Dataset entries:

━━━━━━━━━━━━━━━━━━━━━━━━━━━━━━

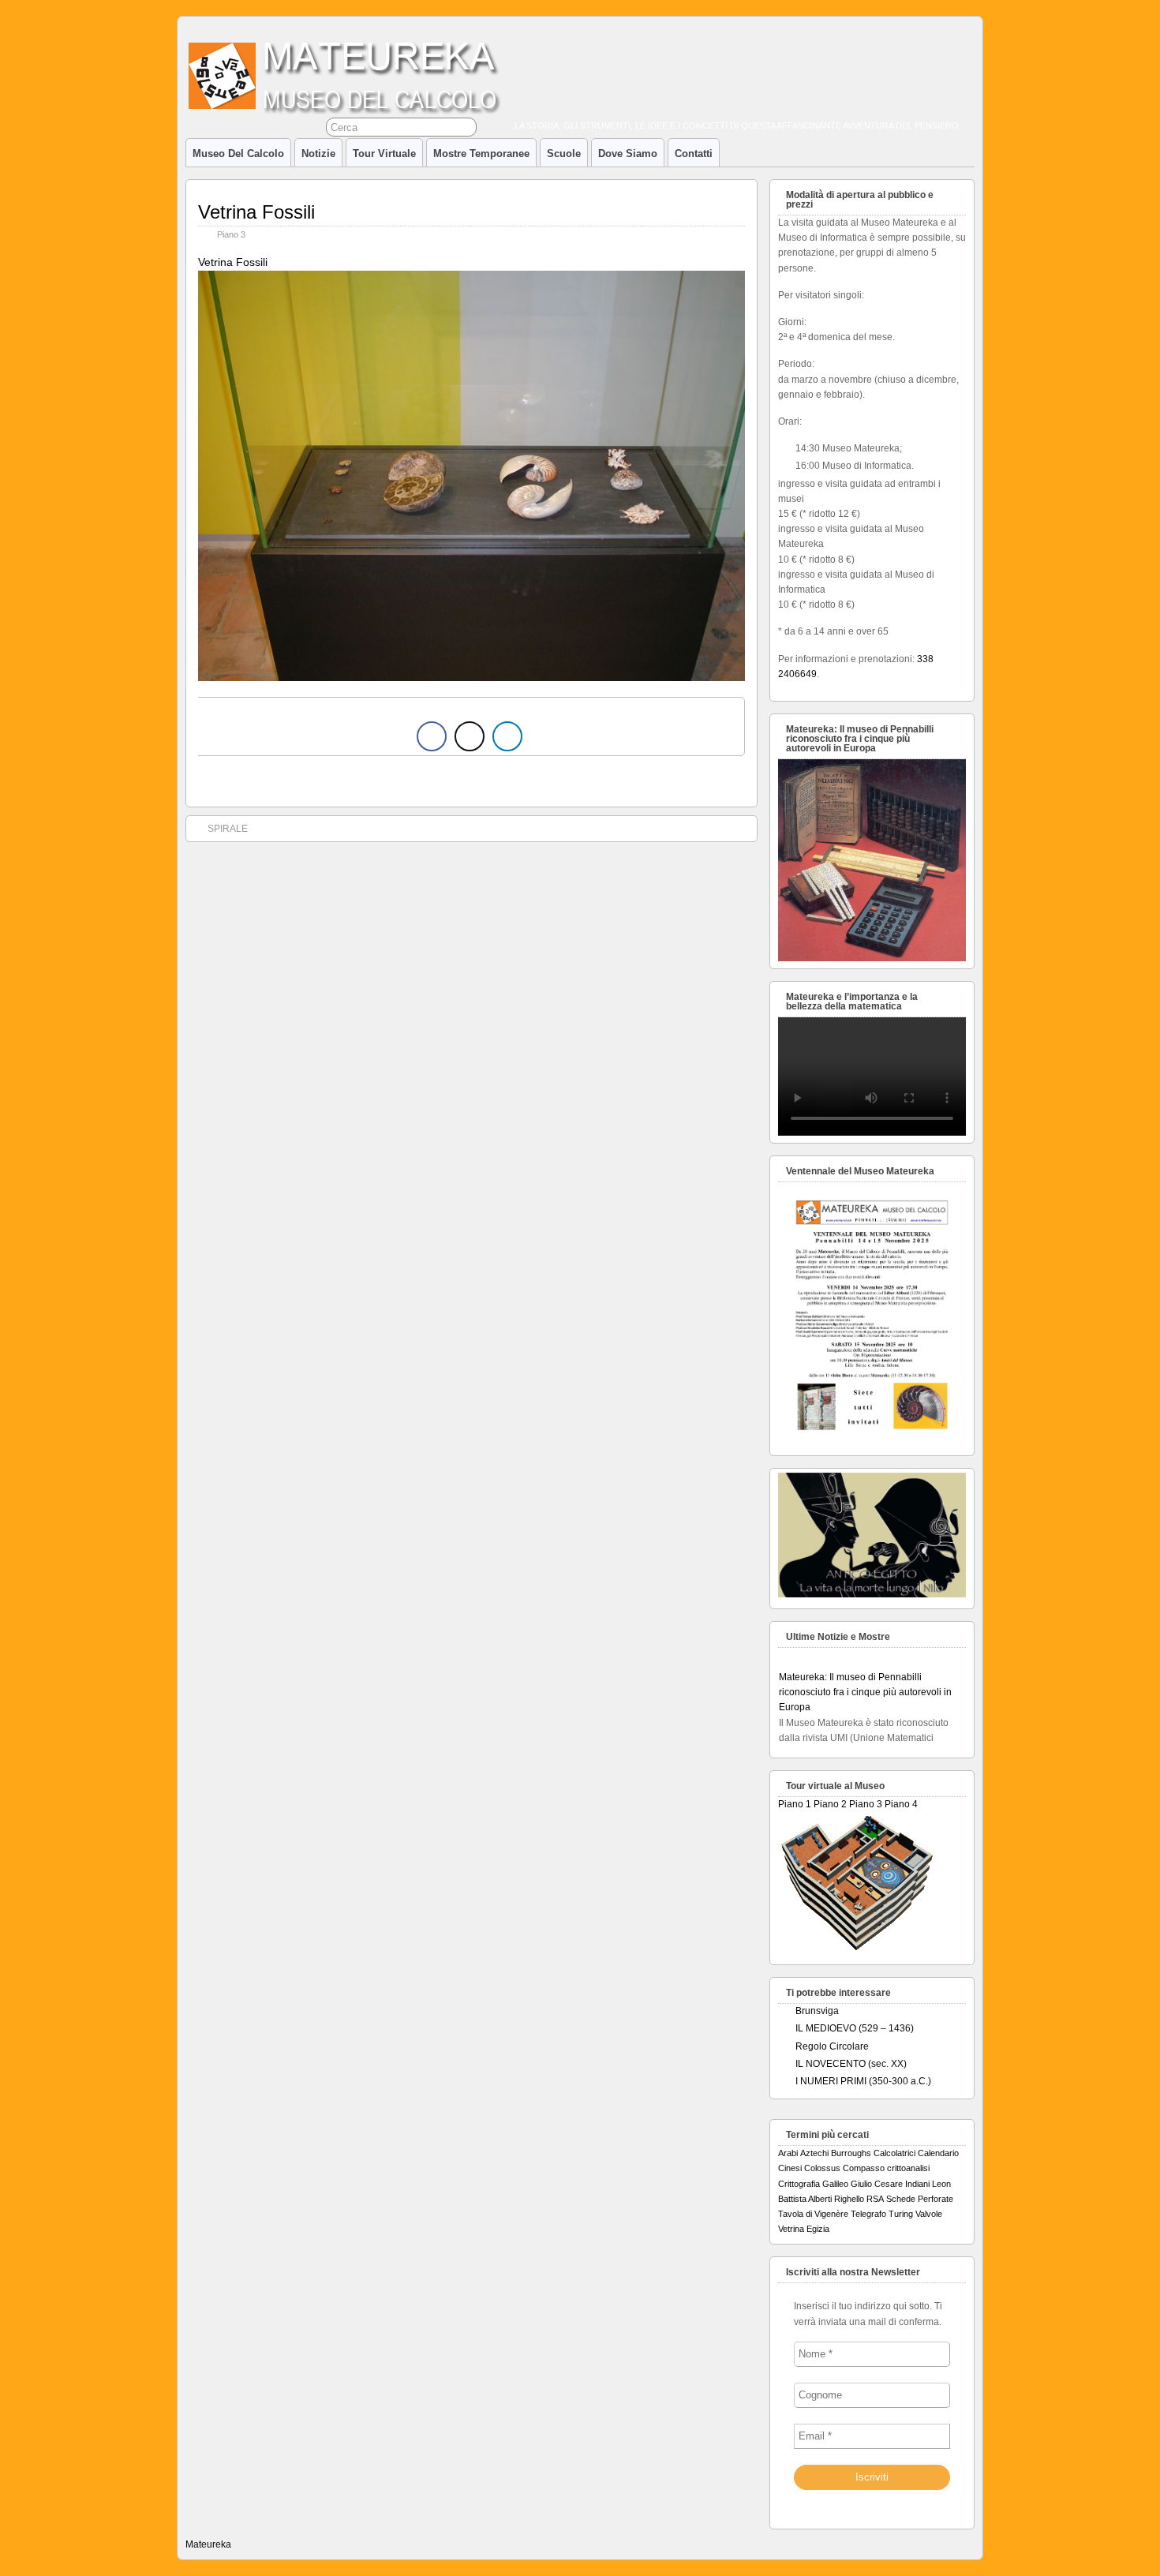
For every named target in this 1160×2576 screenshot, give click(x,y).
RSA (875, 2198)
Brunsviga (817, 2010)
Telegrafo (868, 2213)
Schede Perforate (919, 2198)
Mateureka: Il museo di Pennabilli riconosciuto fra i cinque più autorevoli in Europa (865, 1677)
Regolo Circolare (832, 2046)
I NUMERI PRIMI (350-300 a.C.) (863, 2081)
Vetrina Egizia (803, 2228)
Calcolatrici (894, 2153)
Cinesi (790, 2168)
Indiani (917, 2183)
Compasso (864, 2168)
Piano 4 (901, 1804)
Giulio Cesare (877, 2183)
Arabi (788, 2153)
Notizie (318, 153)
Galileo (835, 2183)
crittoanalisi (908, 2168)
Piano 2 (830, 1804)
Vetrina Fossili (256, 212)
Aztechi (814, 2153)
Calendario (938, 2153)
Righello (849, 2198)
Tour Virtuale (384, 153)
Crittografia (799, 2183)
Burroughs (851, 2153)
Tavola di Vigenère (813, 2213)
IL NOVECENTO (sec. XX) (851, 2063)
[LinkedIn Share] (507, 736)
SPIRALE (228, 828)
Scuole (564, 153)
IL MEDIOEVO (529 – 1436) (854, 2028)
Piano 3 (231, 234)
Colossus (822, 2168)
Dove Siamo (627, 153)
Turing (901, 2213)
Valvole (928, 2213)
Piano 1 (794, 1804)
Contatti (694, 153)
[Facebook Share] (432, 736)
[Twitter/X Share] (470, 736)
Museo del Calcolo (238, 153)
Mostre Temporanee (481, 153)
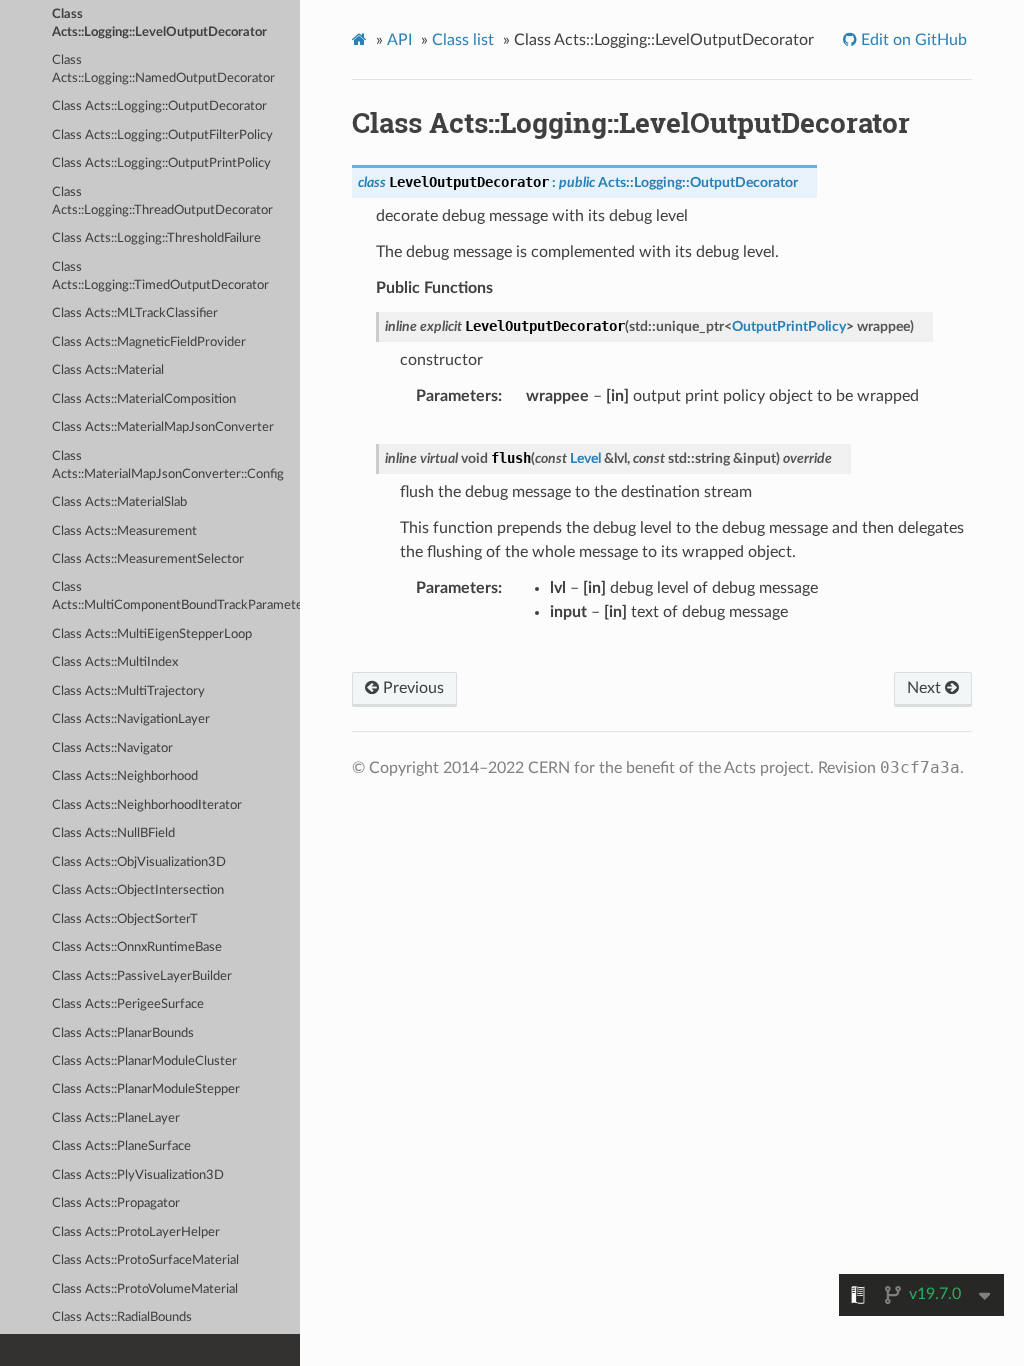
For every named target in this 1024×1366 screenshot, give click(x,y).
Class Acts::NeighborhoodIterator (147, 805)
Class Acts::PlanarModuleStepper (146, 1089)
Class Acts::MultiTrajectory (128, 691)
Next (926, 688)
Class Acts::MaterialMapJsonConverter (163, 427)
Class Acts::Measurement (124, 531)
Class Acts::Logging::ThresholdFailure (156, 238)
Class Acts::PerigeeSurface (128, 1004)
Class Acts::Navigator (112, 748)
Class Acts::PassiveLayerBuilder (142, 976)
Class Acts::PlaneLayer (116, 1118)
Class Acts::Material (108, 370)
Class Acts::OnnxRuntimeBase (137, 947)
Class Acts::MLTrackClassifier (135, 313)
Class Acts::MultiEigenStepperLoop (152, 634)
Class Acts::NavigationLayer (131, 719)
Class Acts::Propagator (116, 1203)
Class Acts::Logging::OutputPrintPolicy (161, 163)
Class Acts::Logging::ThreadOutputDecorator (162, 201)
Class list (463, 40)
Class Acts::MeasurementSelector (148, 559)
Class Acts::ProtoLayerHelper (136, 1232)
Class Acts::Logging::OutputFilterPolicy (162, 135)
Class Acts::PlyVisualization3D (138, 1175)
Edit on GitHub (912, 40)
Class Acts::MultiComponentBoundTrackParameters (176, 596)
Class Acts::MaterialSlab (119, 502)
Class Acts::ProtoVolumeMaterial (145, 1289)
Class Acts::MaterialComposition (144, 399)
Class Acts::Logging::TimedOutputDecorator (160, 276)
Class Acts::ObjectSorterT (125, 919)
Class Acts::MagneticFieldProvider (149, 342)
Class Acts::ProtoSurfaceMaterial (145, 1260)
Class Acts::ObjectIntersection (138, 890)
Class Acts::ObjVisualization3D (139, 862)
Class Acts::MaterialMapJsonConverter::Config (168, 465)
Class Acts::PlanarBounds (123, 1033)
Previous (411, 688)
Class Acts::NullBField (113, 833)
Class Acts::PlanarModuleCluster (144, 1061)
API (399, 40)
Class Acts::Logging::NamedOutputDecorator (163, 69)
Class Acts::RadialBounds (122, 1317)
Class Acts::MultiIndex (115, 662)
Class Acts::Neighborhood (125, 776)
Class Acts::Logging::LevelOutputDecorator (159, 23)
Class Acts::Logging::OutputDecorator (159, 106)
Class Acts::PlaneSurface (121, 1146)
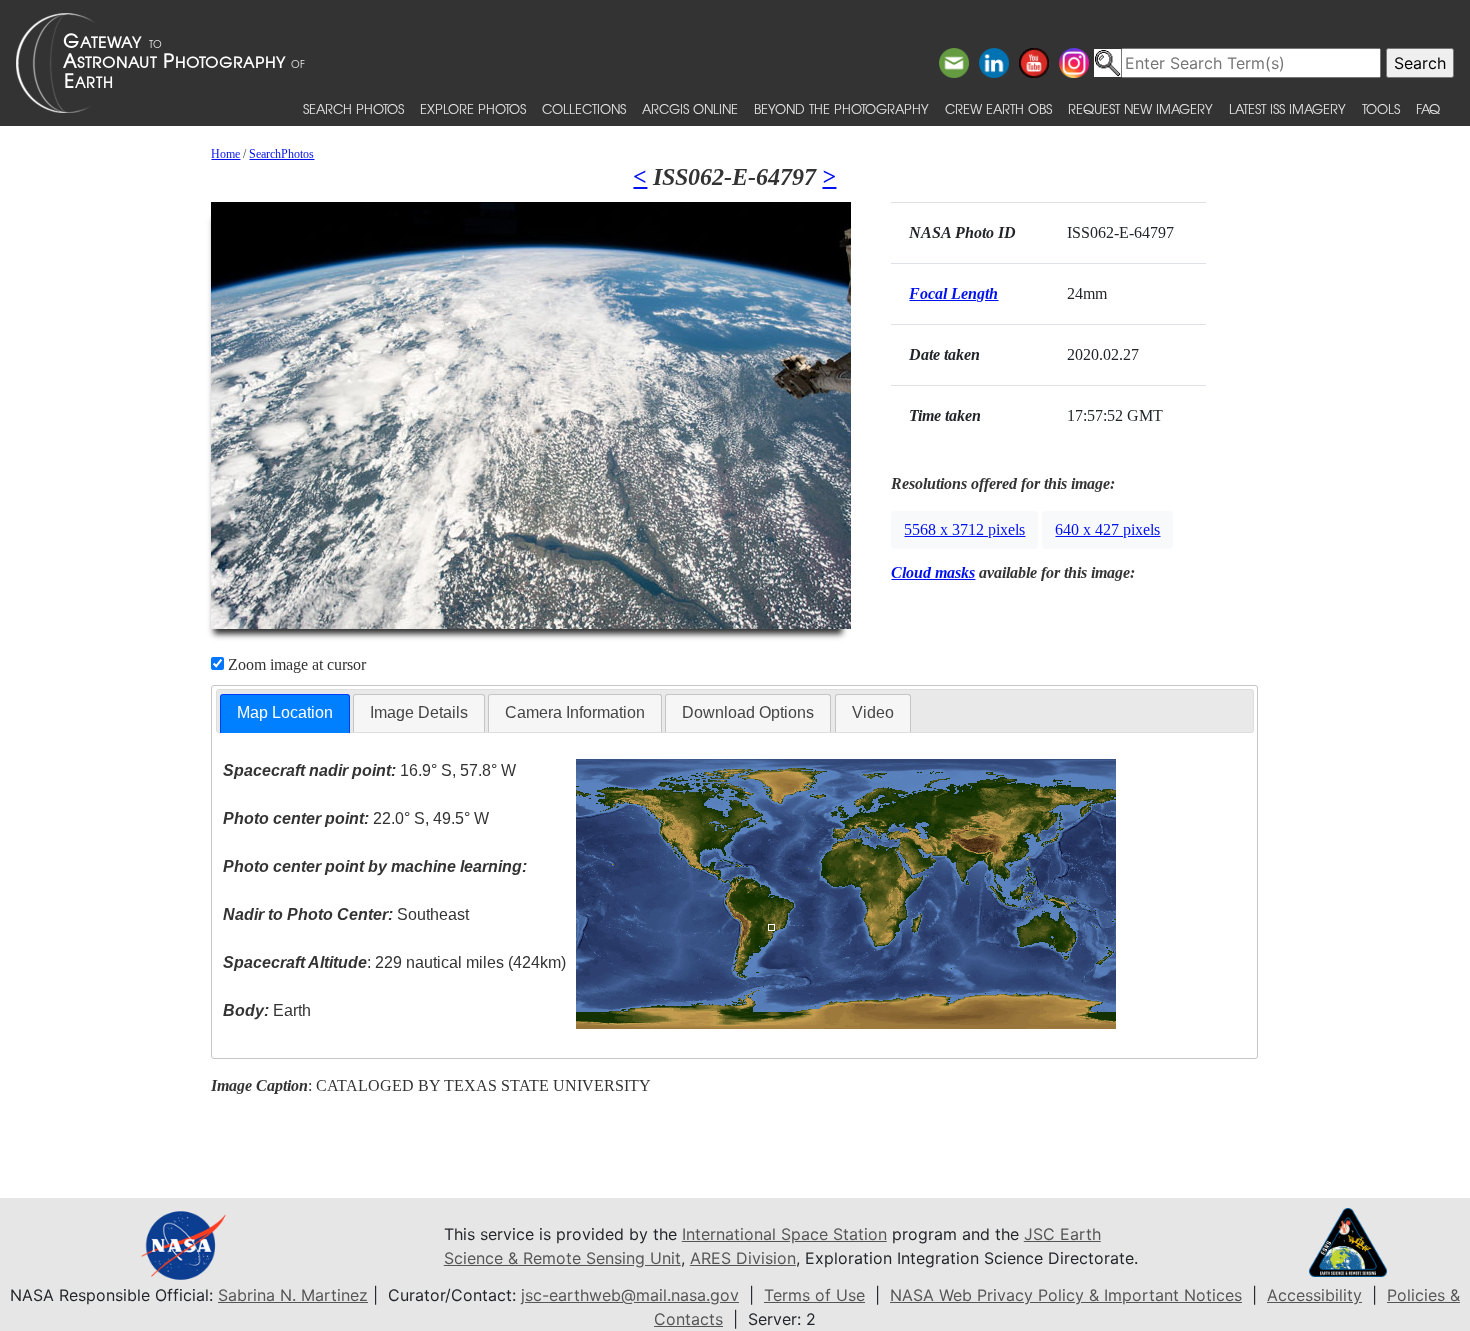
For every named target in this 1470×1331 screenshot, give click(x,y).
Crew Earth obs (998, 108)
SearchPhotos (281, 154)
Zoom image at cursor (295, 664)
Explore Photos (473, 108)
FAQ (1428, 108)
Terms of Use (814, 1295)
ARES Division (743, 1258)
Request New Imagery (1140, 108)
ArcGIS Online (690, 108)
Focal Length (953, 293)
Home (225, 154)
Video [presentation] (873, 712)
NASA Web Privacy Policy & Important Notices (1066, 1295)
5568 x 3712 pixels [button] (964, 529)
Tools (1381, 108)
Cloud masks (933, 572)
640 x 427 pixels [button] (1107, 529)
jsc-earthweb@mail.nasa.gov (630, 1295)
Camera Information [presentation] (575, 712)
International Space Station (784, 1234)
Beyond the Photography (841, 108)
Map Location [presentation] (285, 712)
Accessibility (1314, 1295)
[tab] (285, 713)
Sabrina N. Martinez (293, 1295)
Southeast (346, 914)
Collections (584, 108)
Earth (267, 1010)
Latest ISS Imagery (1287, 108)
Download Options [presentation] (748, 712)
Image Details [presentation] (419, 712)
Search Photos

━━━━━━━━━━━━━━━━━━━━━━━━━━━━━━

• _What you should do_:
Once you have identified the lines above that contain "screenshot", copy each of them.

• _Task result_:
For every named target in this 1160×2576 screenshot, give click(x,y).
For every named target in this 1024×1366 screenshot, give click(x,y).
For every named target in this 1470×1331 screenshot, give click(x,y).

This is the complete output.